United States District Court, S.D. New York
Jun 19, 2024
22 Cr. 675 (PGG) (S.D.N.Y. Jun. 19, 2024)

Opinion

22 Cr. 675 (PGG)

06-19-2024

UNITED STATES OF AMERICA, v. LAWRENCE BILLIMEK, Defendant.


ORDER

PAUL G. GARDEPHE, U.S.D.J.:

On November 16, 2023, Defendant Lawrence Billimek pled guilty to securities fraud in connection with a long-running insider trading scheme. (Nov. 28, 2023 Minute Entry (Docket Report for 22 Cr. 675)) On May 20, 2024, this Court sentenced him to 70 months' imprisonment and three years' supervised release. (Judgment (Dkt. No. 75))

This Court deferred its determination as to restitution until June 19, 2024, pursuant to 18 U.S.C. § 3664(d)(5). (Sent. Tr. (Dkt.
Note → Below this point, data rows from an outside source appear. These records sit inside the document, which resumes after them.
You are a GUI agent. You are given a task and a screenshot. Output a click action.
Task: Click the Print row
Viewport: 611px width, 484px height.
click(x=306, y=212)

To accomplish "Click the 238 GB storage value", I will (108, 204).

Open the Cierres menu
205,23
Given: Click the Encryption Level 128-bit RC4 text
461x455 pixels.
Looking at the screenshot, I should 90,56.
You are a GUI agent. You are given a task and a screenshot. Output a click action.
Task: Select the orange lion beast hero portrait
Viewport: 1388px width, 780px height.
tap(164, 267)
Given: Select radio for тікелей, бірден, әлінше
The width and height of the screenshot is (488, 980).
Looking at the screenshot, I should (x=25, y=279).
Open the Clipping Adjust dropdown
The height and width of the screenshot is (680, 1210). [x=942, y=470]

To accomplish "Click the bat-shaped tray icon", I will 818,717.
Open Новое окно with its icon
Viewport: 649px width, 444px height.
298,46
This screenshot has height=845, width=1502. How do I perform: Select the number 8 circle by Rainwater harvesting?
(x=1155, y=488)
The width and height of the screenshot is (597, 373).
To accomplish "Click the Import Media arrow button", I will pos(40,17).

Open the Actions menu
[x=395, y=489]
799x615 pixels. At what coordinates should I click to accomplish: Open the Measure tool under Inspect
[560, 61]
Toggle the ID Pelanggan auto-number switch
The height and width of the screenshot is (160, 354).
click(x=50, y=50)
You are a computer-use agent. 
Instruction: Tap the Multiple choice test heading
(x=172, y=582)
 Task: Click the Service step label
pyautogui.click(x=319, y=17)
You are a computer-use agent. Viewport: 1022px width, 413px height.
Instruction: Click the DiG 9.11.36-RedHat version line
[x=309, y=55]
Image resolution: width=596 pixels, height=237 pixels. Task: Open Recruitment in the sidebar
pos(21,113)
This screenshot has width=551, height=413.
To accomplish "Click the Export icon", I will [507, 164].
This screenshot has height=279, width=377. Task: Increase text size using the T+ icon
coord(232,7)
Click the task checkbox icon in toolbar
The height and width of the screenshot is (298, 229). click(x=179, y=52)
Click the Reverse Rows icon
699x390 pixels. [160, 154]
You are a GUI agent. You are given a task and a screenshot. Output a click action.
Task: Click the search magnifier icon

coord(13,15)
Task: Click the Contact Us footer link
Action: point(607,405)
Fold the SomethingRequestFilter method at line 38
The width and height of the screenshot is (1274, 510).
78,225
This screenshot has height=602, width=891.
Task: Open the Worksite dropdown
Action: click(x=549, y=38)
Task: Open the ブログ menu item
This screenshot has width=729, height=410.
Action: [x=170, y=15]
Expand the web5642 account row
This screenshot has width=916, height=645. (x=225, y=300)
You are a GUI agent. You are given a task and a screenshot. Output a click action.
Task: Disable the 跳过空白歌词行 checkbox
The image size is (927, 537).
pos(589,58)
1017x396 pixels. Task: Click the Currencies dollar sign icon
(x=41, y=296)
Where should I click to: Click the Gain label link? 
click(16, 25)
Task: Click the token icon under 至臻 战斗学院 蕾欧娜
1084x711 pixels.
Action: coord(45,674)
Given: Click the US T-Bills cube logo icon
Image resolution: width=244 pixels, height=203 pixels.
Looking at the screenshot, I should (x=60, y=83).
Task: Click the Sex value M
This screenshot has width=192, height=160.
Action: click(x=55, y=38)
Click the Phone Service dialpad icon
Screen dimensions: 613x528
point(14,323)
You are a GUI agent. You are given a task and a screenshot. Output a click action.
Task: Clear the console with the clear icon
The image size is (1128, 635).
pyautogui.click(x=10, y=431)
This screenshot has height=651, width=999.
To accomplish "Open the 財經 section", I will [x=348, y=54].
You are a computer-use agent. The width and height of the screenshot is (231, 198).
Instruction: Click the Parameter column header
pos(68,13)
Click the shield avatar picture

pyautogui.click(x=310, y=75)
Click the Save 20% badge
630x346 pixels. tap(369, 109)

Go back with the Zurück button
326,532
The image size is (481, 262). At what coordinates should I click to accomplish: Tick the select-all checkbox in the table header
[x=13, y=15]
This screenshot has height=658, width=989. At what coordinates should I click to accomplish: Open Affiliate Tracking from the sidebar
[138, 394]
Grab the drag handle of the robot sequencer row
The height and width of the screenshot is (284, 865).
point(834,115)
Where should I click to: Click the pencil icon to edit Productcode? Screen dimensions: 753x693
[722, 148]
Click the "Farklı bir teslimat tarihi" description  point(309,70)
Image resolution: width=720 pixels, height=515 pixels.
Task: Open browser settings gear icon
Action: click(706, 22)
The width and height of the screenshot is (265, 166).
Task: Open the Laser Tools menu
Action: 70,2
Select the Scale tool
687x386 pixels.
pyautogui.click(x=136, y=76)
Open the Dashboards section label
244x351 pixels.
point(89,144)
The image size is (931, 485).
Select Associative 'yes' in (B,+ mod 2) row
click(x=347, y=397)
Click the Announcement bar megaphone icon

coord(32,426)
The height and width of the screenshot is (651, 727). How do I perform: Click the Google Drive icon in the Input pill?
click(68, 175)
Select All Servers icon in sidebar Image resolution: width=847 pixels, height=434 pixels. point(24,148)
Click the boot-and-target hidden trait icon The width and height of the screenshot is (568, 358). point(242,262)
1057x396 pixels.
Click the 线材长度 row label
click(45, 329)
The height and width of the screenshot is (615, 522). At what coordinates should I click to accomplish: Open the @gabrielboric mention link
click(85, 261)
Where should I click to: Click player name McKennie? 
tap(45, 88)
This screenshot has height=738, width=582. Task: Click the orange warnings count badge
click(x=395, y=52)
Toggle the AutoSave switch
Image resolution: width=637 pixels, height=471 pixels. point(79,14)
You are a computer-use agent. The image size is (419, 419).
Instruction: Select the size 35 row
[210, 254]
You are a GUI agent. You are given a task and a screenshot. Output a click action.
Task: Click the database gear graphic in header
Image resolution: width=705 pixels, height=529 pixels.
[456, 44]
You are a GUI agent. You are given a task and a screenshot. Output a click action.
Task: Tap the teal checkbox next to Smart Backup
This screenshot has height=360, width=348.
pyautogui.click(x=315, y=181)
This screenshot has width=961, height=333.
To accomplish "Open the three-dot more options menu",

No. 86) at 36:10-22; Judgment (Dkt. No. 75) at 6) Since the sentencing, the parties have made supplemental submissions addressing restitution. (See June 4, 2024 Def. Ltr. (Dkt. No. 82); June 11, 2024 Govt. Ltr. (Dkt. No. 83); June 12, 2024 Def. Reply Ltr. (Dkt. No. 84)

BACKGROUND

As explained at sentencing, Billimek was a senior equity trader for TIAA-CREF Investment Management. (Sent. Tr. (Dkt. No. 86) at 27:17-23) Over a six-year period between 2016 and 2022, he engaged in a front-running scheme in which he leaked inside information regarding the future trading of his employer to co-defendant Alan Williams, which Williams then traded on. (Id. at 27:24-28:2, 29:25-30:24) Williams realized illicit trading profits of more than $47 million from the scheme, of which he paid $12 million to Billimek. (Id. at 26:14-21, 30:21-24)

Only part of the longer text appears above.